Worryingly, in many jurisdictions, corporate officers are largely unaware that they and their companies could be held criminally and civilly liable if illegal images are found on corporate computers. Put simply, there can be huge legal, financial and reputational implications for the corporation and its officers if they do not take appropriate measures to ensure illegal and inappropriate images are not stored on corporate computer systems. Irrespective of any legal penalties, adverse publicity can have a detrimental effect on a corporation’s reputation which can affect trading performance.

How to ‘cover-up’ without a ‘cover-up’.

The shear quantity of images found during audits emphasises the fact that policies and gateway security technologies alone are not sufficient to prevent inappropriate and illegal images in the workplace. Corporations are turning to Auditing and Monitoring corporate IT assets in order to help manage this growing issue.

Image auditing is the preferred route of many corporations and software solutions exist which will scan IT systems for illicit image content held in static files on corporate IT resources. One advantage of image auditing is that no software needs to be deployed on target machines; one disadvantage is that encrypted or password protected files cannot be analysed.

Screen monitoring is often restricted to ‘high risk’ IT assets such as laptops which are rarely connected to the corporate network. Screen monitoring detects illicit images while they are being viewed on the computer screen. One advantage of screen monitoring is that it is ‘always on’ monitoring 24 x 7; one disadvantage is that a company must manage a software deployment to all target PCs. Whichever method is used, three phases are usually employed:

•Discovery;
•Categorisation;
•Reporting.

Discovery: Software solutions use advanced algorithms to provide a statistical likelihood that an image contains illicit material. If an image transgresses a threshold level then it is returned to the auditing or monitoring application for review.

Categorisation: automatic classification of known illicit images, an auditor will review the remaining suspect images for illicit content.

Reporting: automatically generated reports which provide sufficient information for a disciplinary decision to be taken without displaying the image (to prevent potential distress to those viewing the image) or identifying the target (to prevent any prejudice during or after the disciplinary process).

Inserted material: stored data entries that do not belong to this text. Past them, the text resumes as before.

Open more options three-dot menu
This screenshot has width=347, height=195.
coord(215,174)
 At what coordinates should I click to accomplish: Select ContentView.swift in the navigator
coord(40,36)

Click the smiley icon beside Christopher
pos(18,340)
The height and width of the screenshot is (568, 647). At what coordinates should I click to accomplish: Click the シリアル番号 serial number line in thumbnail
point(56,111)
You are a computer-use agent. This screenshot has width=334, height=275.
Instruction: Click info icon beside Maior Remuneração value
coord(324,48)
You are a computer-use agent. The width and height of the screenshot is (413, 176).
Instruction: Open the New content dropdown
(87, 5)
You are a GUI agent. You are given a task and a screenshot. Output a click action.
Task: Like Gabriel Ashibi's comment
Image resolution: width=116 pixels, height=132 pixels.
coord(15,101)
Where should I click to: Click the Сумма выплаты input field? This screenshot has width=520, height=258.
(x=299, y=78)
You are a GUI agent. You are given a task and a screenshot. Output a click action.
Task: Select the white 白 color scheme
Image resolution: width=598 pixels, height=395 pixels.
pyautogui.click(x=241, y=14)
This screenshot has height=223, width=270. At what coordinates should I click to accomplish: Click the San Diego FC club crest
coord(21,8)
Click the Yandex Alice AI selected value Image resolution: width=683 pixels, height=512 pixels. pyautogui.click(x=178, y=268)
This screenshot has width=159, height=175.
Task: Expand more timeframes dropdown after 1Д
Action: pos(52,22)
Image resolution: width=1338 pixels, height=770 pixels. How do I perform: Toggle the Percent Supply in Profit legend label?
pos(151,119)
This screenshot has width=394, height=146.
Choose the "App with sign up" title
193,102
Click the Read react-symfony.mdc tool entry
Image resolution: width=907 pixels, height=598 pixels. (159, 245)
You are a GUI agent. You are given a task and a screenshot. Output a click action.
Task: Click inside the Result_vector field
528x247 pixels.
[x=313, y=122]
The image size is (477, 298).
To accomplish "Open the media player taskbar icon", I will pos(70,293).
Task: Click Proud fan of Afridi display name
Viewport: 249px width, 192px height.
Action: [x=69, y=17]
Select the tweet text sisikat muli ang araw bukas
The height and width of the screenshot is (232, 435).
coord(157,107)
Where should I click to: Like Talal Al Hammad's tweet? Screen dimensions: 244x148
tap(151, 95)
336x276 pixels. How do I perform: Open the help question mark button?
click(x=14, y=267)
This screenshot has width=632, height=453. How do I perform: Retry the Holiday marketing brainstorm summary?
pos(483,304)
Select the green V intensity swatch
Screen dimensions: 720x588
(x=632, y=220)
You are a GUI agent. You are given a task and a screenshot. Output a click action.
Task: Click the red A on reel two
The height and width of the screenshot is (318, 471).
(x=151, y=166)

A change in culture is needed Almost all corporates will say they actively discourage access to inappropriate images. They back this up by pointing to the corporate acceptable usage policy and the implementation of boundary protection systems. However, the reality is that almost all establishments, whether they are public limited companies, privately owned companies, central government departments or local government authorities, educational establishments, hospitals, not for profit organisations or religious groups, will have digital pornography residing on their corporate IT assets.

Many companies act by sending out warnings that this sort of behaviour will not be tolerated. An Irish company’s experience is that this achieves little or nothing.

The only way to eradicate illicit image abuse in the workplace is to change the corporate culture; no amount of corporate policies and vocalisation will change it without strong policy enforcement. Nowadays, companies cannot afford to just ‘talk-thetalk’ they must ‘walk-the-walk’. Acceptable levels of behaviour should be clearly defined; penalties for breach of corporate policy should be well understood and staff should know that the organisation is actively auditing or monitoring corporate IT assets and such penalties will be brought to bear on anyone caught breaching policy.

At the same time staff should be fully aware of what actions to take if they accidentally receive, view or uncover inappropriate image material.